Premier incollato alla poltrona La minaccia: resto sino al 2023

Renzi si prenota per sette anni: «Due mandati e poi a casa se le vinco tutte, referendum ed elezioni». E si aggrappa a Milano: «Segniamo questo rigore»

Stefano Zurlo

Milano Al posto di «Luci a San Siro» di Roberto Vecchioni intonano una più tradizionale «O mia bela Madunina». I tre tenori - Matteo Renzi, Giuliano Pisapia e Beppe Sala - vanno sull'usato sicuro. Meglio non sperimentare troppo e dimenticare le contaminazioni color arancione alla vigilia di elezioni apparentemente in discesa, e invece sempre più insidiose. Del resto anche il candidato sindaco esce dagli armadi della tradizione ambrosiana e, come tutti sanno, è stato direttore generale del Comune ai tempi di Letizia Moratti.

Renzi aveva promesso che sarebbe venuto a Milano e mantiene la parola. Se la colonna sonora è solo nostalgia, ci prova la location a dare quel pizzico in più che si è perso nelle alchimie della coalizione che punta su un cavallo partito da destra. Siamo al Barrio's , il centro sociale creato alla Barona, periferia difficile, da don Gino Rigoldi, il cappellano del Beccaria. Qui Renzi pranza con 300 candidati e lancia la volata finale: «Non tutti sarete eletti ma se dopo aver superato la scocciatura della sconfitta vi rimettete a lavorare al ballottaggio, noi vinciamo a occhi chiusi».

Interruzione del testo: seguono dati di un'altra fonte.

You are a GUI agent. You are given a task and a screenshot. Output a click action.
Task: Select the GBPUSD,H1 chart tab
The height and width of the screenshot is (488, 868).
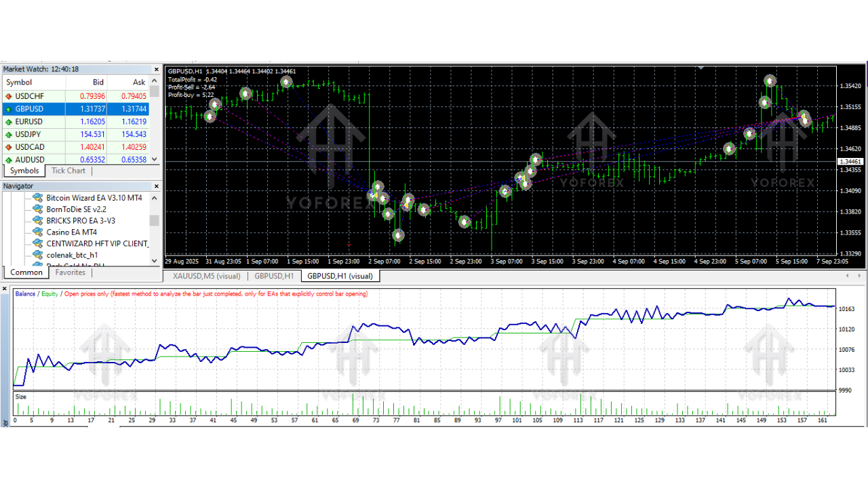click(274, 276)
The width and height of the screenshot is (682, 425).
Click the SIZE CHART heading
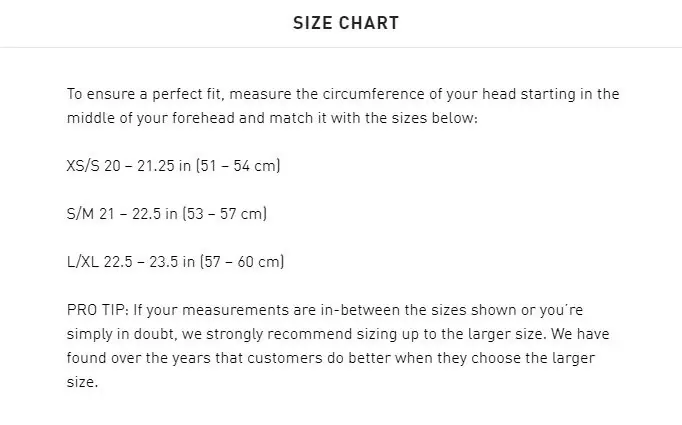click(x=345, y=23)
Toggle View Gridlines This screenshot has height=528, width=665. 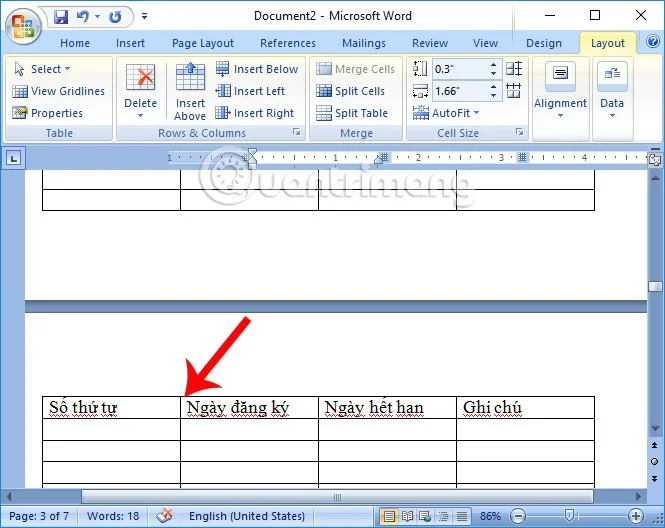[59, 91]
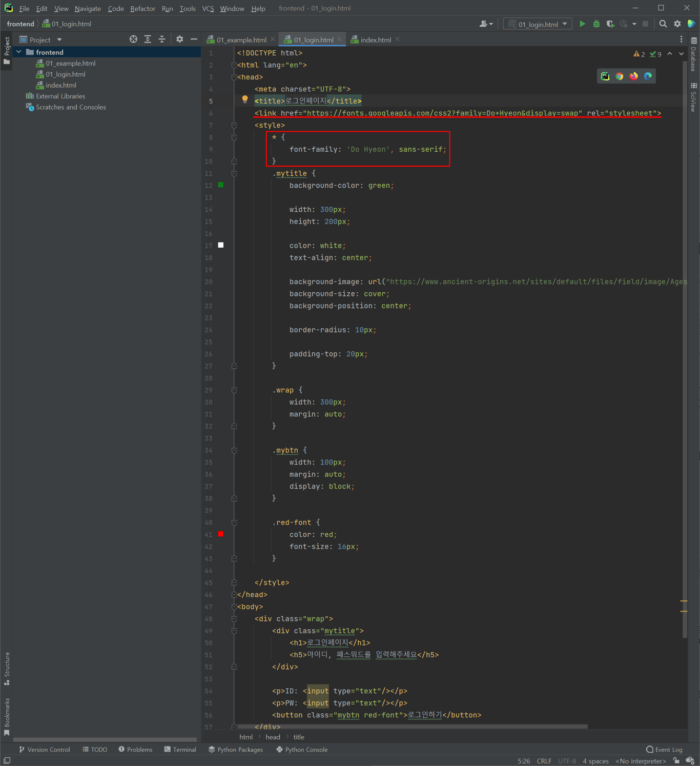Collapse the frontend folder tree node
The width and height of the screenshot is (700, 766).
coord(19,52)
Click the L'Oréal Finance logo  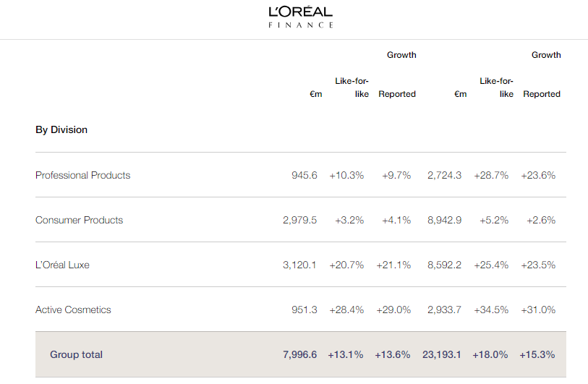300,17
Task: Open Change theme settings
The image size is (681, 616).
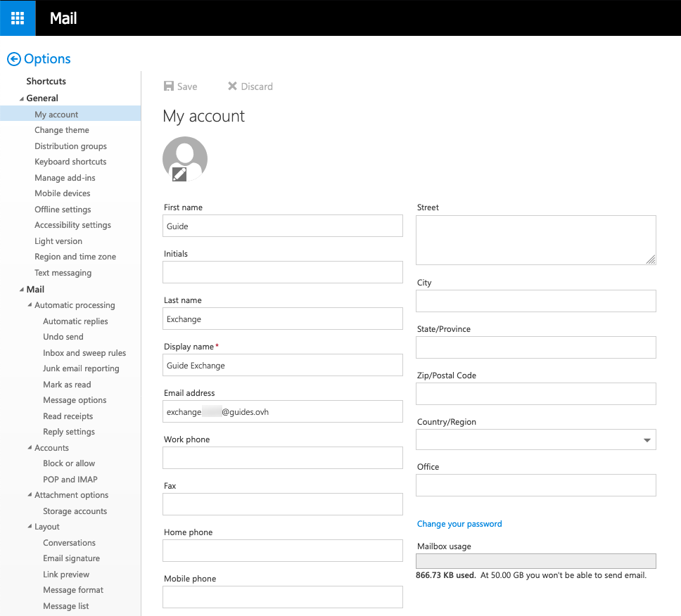Action: (62, 130)
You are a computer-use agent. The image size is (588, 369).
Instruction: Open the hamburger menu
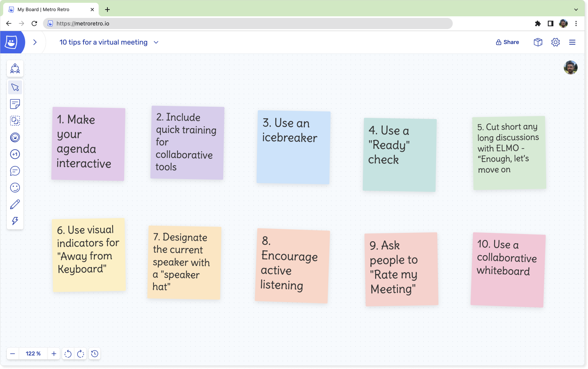572,42
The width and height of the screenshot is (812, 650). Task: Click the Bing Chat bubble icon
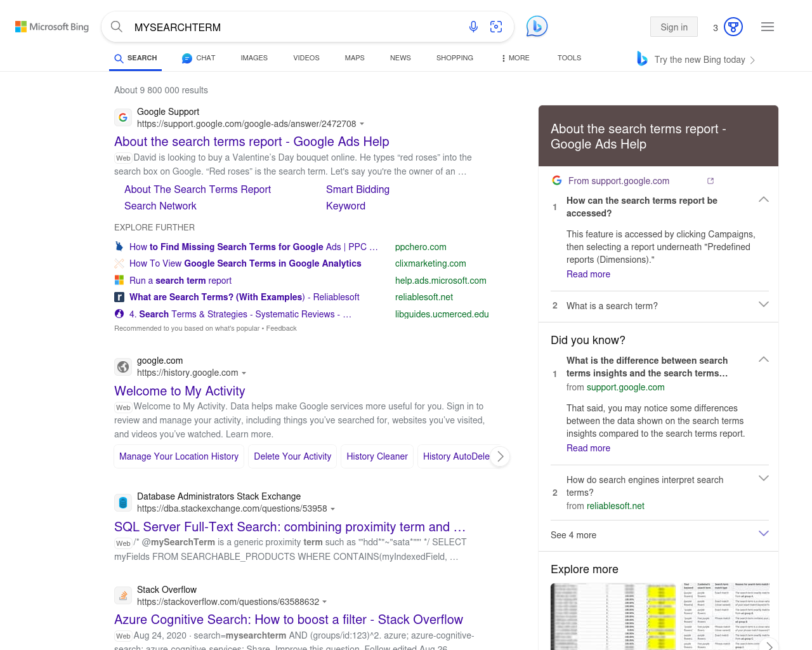tap(537, 27)
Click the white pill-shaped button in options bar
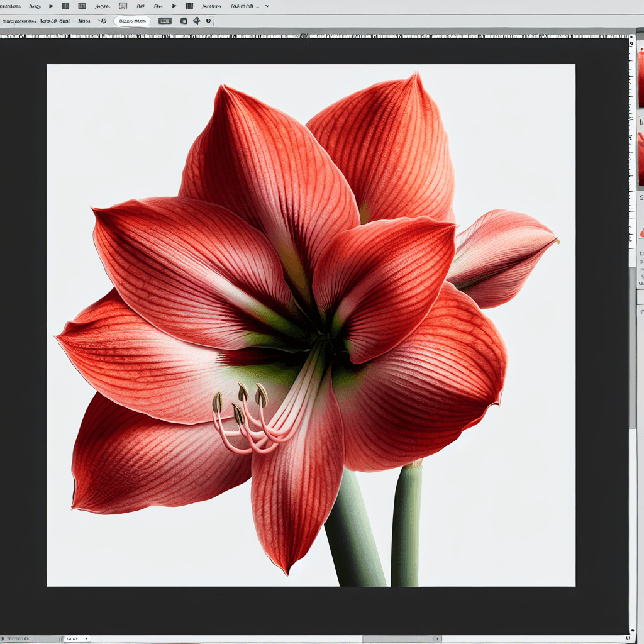Screen dimensions: 644x644 [x=132, y=21]

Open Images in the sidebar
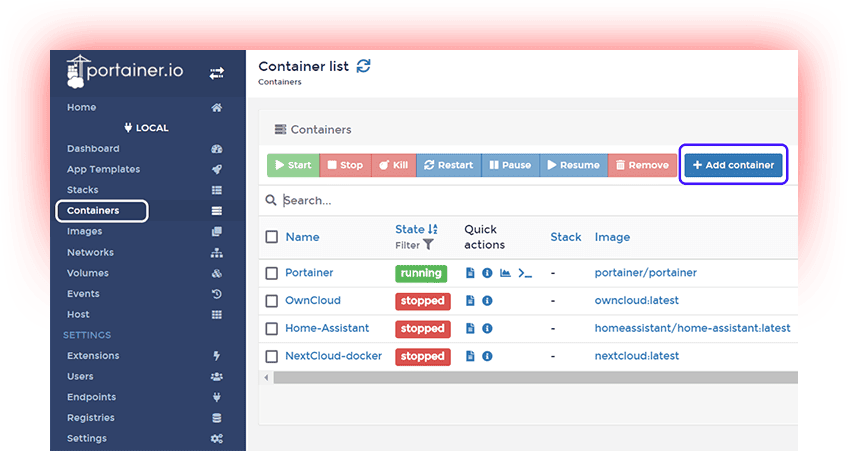pyautogui.click(x=84, y=231)
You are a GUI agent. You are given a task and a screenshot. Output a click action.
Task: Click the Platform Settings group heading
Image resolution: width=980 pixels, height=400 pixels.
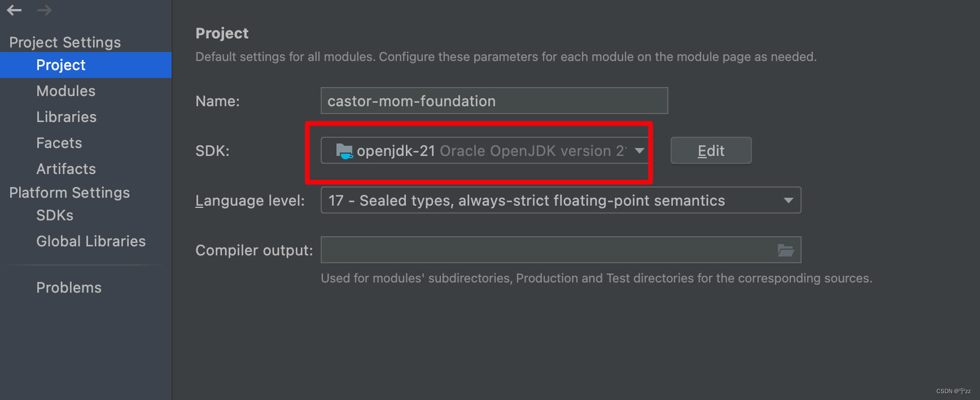(69, 193)
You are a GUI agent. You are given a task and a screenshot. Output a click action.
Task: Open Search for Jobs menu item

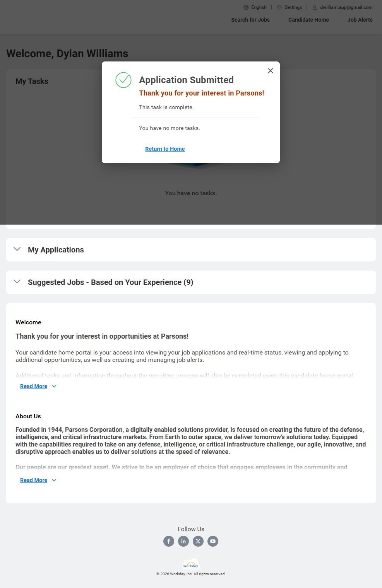tap(250, 20)
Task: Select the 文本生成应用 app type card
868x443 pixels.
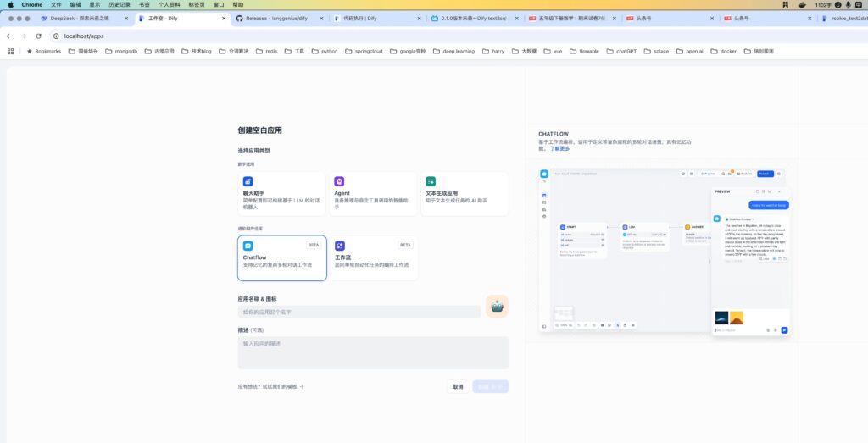Action: coord(464,194)
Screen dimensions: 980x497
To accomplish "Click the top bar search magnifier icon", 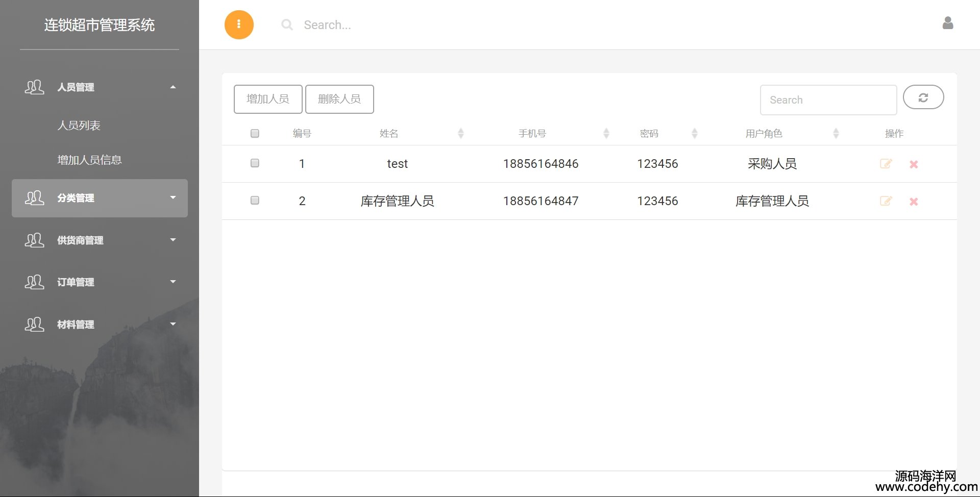I will tap(287, 25).
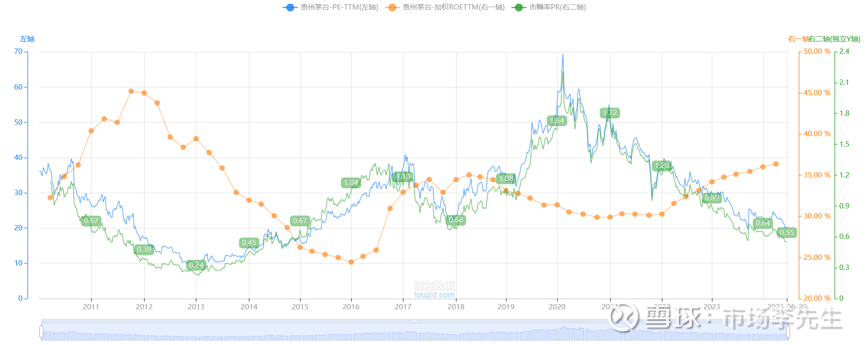Click the 0.64 PR marker label

pos(763,223)

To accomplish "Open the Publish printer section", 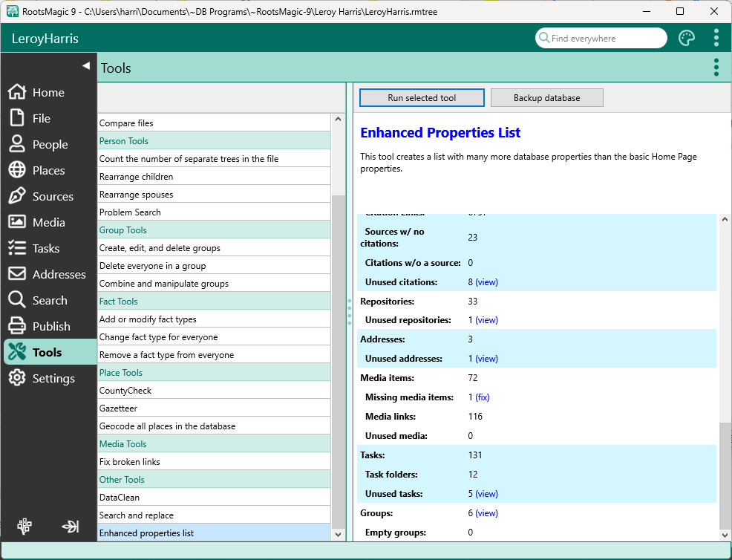I will click(51, 327).
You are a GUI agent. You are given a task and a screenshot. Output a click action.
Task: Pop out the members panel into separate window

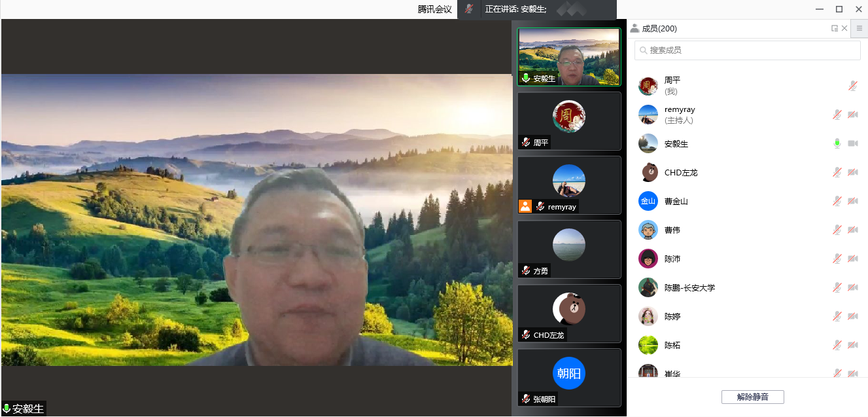pyautogui.click(x=835, y=28)
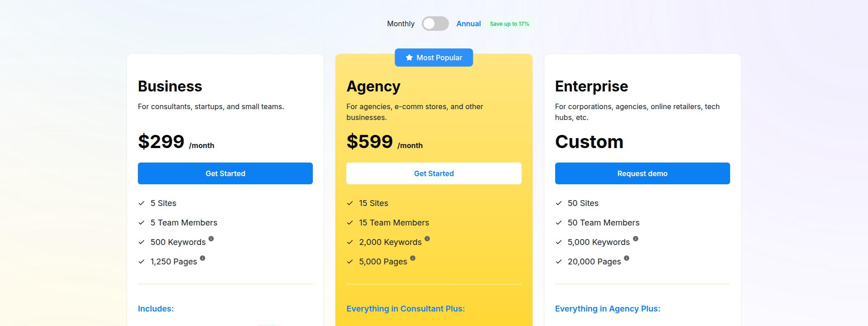
Task: Select the Monthly billing label
Action: [401, 23]
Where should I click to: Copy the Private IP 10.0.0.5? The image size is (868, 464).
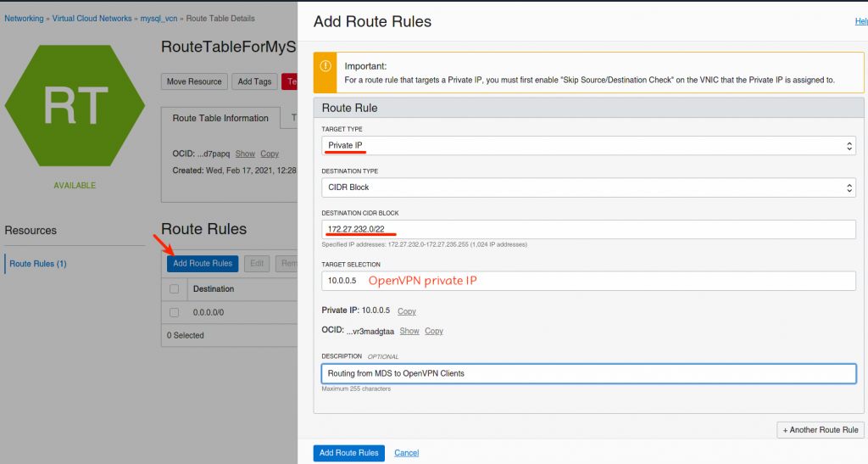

Il suo futuro è già tracciato, la poltrona di Palazzo Chigi è prenotata fino al 2023. «Mi sono dato un tempo: due mandati e poi a casa, se non mi mandano a casa prima - spiega in un altro meeting ai cento studenti del Boston Consulting Group - La mia esperienza politica ha una scadenza, al massimo fino al febbraio 2023, se le vinco tutte, referendum e elezioni. Fra sette anni sarò un libero cittadino, non passerò nemmeno dal Palazzo per salutare o bere un caffè. Io devo cambiare il Paese e non un ufficio».

Curioso. Sembra il castello dei destini incrociati. Berlusconi vuol far saltare il lucchetto di Palazzo Chigi partendo proprio da Milano. Renzi, biografo di se stesso, minaccia di allungarsi fino al 2023, ma ammonisce i milanesi a tenere il suo passo.

Lo stile è quello di sempre: complimenti e patenti di eccellenza distribuiti a raffica. A Milano, a Sala e Pisapia, all'Expo e via spalmando il burro dell'ottimismo renziano su tutto e su tutti. «Milano - attacca il premier - è una città viva, energica, dinamica». E ancora: «Sapete chi ha salvato la festa di Expo? I milanesi che sono scesi in piazza con i pennelli e le scope». Era il 3 maggio 2015. E ora? «Milano - insiste il capo del governo - è una città troppo bella e troppo forte per farla diventare preda di operazioni politiche, anche molto serie, dall'altra parte». Dove, per operazioni politiche, s'intende la ricomposizione del centrodestra che a Roma è esploso ma qui si è ricompattato e, sondaggi alla mano, è testa a testa con il centrosinistra di Sala. Renzi prosegue confezionando una galleria di spot: «Questa partita che dobbiamo vincere è come un calcio di rigore che dovete tirare per bene. Chi si intende di calcio sa che un calcio di rigore lo puoi solo sbagliare tu, ma se lo tiri bene il portiere non può pararlo».

Insomma, il presidente del consiglio cerca di esorcizzare la paura. Sala lo segue a ruota e si butta sul dialetto: «Noi siamo la grande Milano e gli altri una banda di mal-trà-insema», che poi vuol dire male assortiti.

È il momento di mostrare i denti e Renzi affila i suoi: «Alla Lega voglio dire che la loro politica

estera è stata portare diamanti in Tanzania e comprare lauree in Albania». Pisapia rivendica la politica «con le mani pulite». Poi si rivolge a Sala: «Beppe, adesso continua tu». Per adesso però è un solo monologo di Renzi.